▸ Exercise data:
========================================

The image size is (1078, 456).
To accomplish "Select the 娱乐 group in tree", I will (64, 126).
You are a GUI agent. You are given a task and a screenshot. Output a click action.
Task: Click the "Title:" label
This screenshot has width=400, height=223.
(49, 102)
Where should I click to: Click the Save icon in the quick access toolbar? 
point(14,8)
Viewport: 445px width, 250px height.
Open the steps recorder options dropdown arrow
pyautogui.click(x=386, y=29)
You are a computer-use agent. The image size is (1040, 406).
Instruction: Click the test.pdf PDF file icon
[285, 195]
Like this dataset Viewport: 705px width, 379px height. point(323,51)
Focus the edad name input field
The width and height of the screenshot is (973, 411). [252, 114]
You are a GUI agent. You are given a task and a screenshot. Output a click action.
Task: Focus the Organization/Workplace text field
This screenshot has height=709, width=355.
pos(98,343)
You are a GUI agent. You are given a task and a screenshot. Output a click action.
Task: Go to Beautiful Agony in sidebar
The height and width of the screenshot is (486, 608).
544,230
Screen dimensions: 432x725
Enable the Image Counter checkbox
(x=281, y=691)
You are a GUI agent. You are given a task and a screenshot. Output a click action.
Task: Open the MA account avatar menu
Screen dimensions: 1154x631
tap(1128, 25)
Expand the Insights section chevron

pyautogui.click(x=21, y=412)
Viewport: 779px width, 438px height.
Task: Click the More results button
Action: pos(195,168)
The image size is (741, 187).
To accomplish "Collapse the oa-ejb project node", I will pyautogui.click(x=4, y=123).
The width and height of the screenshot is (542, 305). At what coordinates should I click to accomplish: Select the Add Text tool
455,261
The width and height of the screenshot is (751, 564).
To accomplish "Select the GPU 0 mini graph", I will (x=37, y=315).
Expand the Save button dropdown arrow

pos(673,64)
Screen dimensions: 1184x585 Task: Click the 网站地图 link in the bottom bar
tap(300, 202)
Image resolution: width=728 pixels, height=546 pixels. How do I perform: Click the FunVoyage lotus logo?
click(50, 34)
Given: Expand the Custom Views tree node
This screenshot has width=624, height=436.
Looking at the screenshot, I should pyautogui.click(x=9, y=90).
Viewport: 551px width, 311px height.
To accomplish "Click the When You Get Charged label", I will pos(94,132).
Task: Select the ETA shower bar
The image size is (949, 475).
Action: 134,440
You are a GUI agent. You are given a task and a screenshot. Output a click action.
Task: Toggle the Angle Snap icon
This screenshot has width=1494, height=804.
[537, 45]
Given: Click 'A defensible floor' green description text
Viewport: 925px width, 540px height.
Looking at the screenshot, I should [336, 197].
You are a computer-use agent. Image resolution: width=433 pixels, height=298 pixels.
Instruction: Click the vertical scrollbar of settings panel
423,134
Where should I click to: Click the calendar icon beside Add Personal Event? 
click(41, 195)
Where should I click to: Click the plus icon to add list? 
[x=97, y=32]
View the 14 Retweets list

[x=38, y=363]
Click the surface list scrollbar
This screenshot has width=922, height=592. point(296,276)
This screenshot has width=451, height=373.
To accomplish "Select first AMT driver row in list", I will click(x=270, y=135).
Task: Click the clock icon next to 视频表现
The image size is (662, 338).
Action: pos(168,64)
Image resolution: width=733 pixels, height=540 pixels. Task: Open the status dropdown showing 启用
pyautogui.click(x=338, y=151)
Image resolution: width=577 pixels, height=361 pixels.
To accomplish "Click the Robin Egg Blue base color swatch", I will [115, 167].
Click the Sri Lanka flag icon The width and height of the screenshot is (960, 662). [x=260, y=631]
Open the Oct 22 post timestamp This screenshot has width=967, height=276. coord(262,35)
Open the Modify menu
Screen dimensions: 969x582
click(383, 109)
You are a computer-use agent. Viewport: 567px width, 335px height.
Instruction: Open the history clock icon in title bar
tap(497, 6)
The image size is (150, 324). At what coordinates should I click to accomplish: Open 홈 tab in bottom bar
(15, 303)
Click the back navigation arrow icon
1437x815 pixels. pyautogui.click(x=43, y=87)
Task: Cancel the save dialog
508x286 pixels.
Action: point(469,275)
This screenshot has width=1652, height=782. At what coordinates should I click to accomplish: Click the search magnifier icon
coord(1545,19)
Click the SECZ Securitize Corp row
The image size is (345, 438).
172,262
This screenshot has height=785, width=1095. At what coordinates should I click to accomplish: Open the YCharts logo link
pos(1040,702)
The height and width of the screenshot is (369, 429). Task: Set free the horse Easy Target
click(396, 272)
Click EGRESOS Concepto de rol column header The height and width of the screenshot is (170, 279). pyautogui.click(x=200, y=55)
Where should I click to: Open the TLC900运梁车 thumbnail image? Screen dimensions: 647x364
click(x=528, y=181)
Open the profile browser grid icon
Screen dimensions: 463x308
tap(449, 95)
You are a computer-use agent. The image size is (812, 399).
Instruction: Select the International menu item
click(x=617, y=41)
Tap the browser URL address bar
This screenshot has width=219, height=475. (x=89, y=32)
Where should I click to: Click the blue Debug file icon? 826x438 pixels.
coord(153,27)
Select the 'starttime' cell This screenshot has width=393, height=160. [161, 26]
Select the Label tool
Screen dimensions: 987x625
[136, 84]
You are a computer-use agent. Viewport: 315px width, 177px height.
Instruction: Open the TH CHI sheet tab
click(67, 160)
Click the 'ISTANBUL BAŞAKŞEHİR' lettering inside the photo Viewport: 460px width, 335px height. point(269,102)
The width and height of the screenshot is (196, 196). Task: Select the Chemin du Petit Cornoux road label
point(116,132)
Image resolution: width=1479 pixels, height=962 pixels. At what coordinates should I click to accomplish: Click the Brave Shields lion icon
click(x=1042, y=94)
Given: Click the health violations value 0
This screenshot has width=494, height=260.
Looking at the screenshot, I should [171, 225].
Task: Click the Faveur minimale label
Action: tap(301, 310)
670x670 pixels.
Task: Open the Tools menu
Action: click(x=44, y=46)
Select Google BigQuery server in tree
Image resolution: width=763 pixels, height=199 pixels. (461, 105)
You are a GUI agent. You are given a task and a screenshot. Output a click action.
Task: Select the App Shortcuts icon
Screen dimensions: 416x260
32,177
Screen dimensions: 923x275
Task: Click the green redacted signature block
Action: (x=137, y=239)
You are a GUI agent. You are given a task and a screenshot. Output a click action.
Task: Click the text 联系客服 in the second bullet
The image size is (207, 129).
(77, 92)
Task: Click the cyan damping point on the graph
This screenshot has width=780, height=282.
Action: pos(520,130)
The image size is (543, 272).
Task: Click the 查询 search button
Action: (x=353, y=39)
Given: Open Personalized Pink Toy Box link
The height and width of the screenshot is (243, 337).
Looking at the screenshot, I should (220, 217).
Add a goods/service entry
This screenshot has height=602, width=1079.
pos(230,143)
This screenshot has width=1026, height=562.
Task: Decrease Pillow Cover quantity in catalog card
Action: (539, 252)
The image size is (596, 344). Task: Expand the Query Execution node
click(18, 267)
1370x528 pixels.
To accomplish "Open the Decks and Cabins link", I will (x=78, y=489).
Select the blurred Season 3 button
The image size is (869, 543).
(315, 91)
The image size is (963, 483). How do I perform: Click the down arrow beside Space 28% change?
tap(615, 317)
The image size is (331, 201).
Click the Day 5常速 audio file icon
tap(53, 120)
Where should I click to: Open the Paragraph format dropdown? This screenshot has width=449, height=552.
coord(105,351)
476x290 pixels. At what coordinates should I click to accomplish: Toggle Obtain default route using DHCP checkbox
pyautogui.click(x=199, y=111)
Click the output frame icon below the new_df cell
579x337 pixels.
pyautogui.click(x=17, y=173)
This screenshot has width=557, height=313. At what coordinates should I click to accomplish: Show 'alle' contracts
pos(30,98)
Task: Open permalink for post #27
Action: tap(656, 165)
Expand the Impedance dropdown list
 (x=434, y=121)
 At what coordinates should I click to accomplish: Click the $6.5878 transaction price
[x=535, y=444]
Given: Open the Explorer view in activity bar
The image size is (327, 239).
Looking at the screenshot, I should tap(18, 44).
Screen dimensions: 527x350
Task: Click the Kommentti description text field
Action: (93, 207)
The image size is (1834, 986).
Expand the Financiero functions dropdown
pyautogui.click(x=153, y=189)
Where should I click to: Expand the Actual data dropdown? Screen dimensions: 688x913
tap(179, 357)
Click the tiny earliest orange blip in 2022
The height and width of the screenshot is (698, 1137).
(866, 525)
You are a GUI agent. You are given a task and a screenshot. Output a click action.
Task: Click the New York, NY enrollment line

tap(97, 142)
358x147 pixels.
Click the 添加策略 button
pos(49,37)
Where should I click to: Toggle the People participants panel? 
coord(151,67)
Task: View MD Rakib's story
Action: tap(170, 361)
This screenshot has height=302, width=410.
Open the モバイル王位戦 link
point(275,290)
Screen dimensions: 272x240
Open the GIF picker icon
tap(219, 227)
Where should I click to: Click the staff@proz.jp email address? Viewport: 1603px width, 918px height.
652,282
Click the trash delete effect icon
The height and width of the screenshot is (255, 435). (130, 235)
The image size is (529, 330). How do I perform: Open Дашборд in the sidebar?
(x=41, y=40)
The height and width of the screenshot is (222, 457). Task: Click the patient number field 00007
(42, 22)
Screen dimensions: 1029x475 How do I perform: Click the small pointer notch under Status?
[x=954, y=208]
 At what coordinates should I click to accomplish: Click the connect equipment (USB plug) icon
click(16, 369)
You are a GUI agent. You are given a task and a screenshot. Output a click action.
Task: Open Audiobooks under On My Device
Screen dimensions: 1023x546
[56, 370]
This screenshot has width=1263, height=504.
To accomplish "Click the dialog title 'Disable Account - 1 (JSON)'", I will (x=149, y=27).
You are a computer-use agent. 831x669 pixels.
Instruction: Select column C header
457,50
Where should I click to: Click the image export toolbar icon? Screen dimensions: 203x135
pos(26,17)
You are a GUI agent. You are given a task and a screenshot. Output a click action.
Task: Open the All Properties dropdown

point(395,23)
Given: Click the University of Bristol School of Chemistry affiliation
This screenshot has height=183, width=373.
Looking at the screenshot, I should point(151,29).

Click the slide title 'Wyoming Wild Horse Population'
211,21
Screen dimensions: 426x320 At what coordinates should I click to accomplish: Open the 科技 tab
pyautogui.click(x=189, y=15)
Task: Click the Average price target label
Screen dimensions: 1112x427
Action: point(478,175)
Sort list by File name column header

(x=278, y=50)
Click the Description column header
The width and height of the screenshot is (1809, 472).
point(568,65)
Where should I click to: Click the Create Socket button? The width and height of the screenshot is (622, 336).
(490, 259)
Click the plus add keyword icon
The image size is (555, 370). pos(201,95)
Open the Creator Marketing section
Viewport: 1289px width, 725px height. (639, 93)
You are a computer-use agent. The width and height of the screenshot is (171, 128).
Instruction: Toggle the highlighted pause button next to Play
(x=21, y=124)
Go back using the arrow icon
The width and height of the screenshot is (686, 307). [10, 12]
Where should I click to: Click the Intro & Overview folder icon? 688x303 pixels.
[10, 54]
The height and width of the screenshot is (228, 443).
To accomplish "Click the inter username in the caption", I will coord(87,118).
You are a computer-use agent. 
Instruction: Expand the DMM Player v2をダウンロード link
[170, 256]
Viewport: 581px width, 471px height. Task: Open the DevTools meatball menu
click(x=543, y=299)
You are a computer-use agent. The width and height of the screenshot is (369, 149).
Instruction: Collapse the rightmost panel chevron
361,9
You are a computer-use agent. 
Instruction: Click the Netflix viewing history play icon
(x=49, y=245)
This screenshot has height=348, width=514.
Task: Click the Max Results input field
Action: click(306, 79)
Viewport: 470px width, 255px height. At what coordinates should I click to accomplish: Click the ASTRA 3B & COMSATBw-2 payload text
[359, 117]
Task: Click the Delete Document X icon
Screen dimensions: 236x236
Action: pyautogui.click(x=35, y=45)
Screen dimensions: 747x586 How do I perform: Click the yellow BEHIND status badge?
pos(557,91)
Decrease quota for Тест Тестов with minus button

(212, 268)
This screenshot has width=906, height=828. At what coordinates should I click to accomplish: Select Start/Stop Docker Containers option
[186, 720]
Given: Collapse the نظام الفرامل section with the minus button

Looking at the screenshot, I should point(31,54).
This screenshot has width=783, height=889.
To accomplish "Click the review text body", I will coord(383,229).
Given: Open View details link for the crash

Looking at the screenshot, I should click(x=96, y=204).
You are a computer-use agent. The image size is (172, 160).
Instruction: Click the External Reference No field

========================================

What is the number of lines in the entries above that contain the word "computer"? Answer with that number only.

11